By the mid-1990’s, teams of geneticists had identified and cloned the genes that control several other serious genetic disorders. They include amyotrophic lateral sclerosis (ALS), Duchenne muscular dystrophy, cystic fibrosis, and Huntington’s disease.
Recombinant DNA technology has agricultural applications as well. Researchers are experimenting with using genetic-engineering techniques to improve certain features of crops, including flavor, shelf life, and the ability to resist diseases and pests.
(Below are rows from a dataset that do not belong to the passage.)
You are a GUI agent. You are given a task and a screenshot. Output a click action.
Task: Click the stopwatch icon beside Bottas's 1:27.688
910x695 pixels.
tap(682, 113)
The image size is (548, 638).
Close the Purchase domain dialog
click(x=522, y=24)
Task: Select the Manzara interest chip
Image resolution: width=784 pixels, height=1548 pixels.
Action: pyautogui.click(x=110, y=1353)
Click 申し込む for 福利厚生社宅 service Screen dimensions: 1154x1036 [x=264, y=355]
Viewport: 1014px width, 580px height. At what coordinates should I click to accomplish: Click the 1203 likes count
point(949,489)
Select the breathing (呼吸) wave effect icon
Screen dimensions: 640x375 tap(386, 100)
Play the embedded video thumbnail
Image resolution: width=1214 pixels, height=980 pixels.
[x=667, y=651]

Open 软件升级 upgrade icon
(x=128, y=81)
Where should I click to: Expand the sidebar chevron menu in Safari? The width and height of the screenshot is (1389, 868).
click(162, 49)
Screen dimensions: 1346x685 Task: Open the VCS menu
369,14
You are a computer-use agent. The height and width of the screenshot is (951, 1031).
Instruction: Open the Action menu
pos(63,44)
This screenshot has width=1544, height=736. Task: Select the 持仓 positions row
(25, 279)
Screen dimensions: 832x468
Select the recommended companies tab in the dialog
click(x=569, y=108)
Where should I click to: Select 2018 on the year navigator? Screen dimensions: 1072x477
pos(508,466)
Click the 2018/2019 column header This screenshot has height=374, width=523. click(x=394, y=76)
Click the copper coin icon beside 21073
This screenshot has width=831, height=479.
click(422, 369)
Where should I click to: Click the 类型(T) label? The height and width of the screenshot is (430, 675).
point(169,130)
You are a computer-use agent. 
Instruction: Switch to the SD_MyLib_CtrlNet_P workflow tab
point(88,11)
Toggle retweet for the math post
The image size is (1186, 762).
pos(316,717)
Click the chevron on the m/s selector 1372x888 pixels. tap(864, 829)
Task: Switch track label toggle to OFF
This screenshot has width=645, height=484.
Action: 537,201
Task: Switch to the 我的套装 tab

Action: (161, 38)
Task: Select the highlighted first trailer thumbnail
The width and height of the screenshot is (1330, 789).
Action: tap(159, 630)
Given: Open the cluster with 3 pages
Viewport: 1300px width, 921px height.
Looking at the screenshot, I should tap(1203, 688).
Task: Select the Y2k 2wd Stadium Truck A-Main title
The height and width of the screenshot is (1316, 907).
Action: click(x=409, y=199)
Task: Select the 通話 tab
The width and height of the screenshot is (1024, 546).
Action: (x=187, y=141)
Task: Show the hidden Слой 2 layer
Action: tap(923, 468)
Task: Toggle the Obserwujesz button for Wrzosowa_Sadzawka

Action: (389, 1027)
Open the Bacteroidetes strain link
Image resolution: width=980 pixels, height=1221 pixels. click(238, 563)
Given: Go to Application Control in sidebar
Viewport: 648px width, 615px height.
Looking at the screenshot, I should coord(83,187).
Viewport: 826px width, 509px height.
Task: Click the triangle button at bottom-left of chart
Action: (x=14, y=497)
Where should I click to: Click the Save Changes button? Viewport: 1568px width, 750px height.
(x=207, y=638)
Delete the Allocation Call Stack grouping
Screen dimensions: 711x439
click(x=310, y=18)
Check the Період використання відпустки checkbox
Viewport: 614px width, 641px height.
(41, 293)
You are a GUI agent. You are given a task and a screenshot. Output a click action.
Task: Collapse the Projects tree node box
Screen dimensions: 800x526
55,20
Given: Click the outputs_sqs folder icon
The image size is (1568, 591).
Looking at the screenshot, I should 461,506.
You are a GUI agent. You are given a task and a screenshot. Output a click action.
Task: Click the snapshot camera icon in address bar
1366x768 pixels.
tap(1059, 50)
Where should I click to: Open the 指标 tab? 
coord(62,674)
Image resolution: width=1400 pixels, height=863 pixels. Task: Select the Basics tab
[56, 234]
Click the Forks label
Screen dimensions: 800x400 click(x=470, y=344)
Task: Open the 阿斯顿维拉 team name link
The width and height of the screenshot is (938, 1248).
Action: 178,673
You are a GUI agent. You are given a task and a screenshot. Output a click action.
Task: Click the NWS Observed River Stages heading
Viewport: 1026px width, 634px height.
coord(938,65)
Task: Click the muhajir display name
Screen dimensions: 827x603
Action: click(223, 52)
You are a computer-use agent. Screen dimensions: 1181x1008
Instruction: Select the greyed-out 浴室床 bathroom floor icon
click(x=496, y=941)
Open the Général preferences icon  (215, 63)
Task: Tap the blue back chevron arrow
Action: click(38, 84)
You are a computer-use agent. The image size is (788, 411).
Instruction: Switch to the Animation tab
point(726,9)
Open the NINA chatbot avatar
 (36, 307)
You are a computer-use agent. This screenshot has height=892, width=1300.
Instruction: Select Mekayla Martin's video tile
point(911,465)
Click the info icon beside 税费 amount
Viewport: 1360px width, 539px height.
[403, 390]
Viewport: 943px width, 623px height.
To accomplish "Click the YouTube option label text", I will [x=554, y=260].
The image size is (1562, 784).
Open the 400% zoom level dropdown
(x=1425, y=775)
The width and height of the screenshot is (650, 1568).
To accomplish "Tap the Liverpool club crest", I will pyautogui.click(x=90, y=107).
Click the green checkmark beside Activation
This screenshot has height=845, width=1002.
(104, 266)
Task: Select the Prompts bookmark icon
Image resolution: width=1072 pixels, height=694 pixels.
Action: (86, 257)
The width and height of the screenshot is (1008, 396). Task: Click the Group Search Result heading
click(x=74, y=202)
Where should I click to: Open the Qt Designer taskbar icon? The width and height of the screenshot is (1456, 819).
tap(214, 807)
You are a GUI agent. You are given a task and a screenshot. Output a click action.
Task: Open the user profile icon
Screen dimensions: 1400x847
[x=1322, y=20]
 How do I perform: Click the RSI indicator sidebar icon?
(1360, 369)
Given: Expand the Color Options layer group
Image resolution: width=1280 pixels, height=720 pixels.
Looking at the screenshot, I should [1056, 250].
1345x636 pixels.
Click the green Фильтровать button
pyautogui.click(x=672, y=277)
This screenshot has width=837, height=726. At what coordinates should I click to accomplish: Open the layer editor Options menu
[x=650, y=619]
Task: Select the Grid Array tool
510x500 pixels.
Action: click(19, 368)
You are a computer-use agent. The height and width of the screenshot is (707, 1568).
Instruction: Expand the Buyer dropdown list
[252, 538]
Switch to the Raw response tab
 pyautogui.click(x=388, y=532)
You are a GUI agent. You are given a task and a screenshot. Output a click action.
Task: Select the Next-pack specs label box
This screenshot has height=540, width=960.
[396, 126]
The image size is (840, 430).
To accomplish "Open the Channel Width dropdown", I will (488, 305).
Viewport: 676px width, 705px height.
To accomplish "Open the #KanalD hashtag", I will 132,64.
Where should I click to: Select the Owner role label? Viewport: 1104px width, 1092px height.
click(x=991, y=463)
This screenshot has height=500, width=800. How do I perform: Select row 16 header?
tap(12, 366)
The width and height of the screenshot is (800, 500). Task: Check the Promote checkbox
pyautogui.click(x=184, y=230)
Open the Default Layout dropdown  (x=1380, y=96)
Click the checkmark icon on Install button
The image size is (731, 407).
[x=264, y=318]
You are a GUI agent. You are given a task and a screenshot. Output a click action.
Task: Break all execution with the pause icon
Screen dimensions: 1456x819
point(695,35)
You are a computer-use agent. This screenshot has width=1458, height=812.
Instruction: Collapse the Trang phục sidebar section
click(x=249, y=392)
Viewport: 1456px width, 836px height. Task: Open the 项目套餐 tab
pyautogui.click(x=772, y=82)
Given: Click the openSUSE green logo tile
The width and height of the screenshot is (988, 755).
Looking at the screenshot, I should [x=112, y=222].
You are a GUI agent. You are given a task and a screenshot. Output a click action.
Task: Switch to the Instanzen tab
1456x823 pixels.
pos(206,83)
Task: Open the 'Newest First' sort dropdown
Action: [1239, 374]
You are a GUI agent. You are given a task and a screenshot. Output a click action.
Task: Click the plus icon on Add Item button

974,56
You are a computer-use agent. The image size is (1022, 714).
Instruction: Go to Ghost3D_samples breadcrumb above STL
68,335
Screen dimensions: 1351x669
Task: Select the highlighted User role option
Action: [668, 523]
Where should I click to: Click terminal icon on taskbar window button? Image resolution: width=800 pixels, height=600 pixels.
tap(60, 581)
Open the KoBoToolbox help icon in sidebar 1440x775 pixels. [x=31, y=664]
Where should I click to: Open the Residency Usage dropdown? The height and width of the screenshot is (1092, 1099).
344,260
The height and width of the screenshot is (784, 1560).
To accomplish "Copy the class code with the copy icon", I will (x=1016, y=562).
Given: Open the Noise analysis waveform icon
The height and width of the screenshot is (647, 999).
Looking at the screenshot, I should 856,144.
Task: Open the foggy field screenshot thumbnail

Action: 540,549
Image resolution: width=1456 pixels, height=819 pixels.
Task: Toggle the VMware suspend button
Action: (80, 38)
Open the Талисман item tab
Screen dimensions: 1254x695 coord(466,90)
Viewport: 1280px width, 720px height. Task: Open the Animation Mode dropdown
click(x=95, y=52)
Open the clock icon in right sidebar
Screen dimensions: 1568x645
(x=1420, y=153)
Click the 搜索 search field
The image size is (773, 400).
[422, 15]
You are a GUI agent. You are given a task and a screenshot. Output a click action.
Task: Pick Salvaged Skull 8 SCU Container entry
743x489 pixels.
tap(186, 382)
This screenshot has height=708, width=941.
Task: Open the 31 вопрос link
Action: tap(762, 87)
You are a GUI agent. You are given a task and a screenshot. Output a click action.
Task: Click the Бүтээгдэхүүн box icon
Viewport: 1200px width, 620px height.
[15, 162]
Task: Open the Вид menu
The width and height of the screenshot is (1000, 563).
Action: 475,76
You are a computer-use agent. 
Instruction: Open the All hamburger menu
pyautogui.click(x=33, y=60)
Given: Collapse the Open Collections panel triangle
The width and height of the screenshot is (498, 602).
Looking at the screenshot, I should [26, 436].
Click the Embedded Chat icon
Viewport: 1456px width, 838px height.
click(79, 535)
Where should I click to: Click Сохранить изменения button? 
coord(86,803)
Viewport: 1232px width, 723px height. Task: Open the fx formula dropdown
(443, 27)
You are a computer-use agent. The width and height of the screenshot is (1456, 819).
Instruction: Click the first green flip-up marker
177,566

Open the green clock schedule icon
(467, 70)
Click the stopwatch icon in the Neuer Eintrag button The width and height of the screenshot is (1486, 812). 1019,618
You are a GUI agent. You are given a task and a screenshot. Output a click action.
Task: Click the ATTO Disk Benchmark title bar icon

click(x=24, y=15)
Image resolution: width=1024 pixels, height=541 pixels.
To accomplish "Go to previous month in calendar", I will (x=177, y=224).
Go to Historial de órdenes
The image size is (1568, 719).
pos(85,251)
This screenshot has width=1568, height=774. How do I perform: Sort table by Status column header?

In 1996, Scottish scientist Ian Wilmut and his co-workers cloned a sheep. They destroyed the nuclei of sheep egg cells and replaced them with nuclei from sheep udder cells. The egg cells were then placed into the uterus of a female sheep. One egg developed into a lamb named Dolly. Since Dolly had the same DNA as the sheep that donated the udder cells, the two sheep were genetically identical. Using similar techniques, other geneticists have since cloned such mammals as cats, cows, mice, and pigs. The cloning of mammals has raised the possibility of cloning human beings.
The Human Genome Project.
Geneticists from around the world launched the Human Genome Project in 1990. In June 2000, the project and Celera Genomics Corporation, a private company, announced that together they had determined essentially the entire sequence of the DNA bases in the human genome. Scientists have used these findings to determine that the human genome contains about 20,000 to 30,000 genes, far fewer than previously believed. Scientists also have found that human beings share many genes with such primitive organisms as bacteria.
In addition, geneticists have obtained entire sequences of genomes for several smaller organisms. The sequence of the baker’s yeast genome, including 6,000 genes, was reported in 1996. In 1998, geneticists determined the sequence of a species of roundworm. In 2000, they unraveled the sequence of a small mustard plant. The genomes of many bacteria, including E. coli, have also been determined. Genome research has exciting applications, such as the search for genes that cause diseases. Finding such genes could enable scientists to better diagnose and cure disease.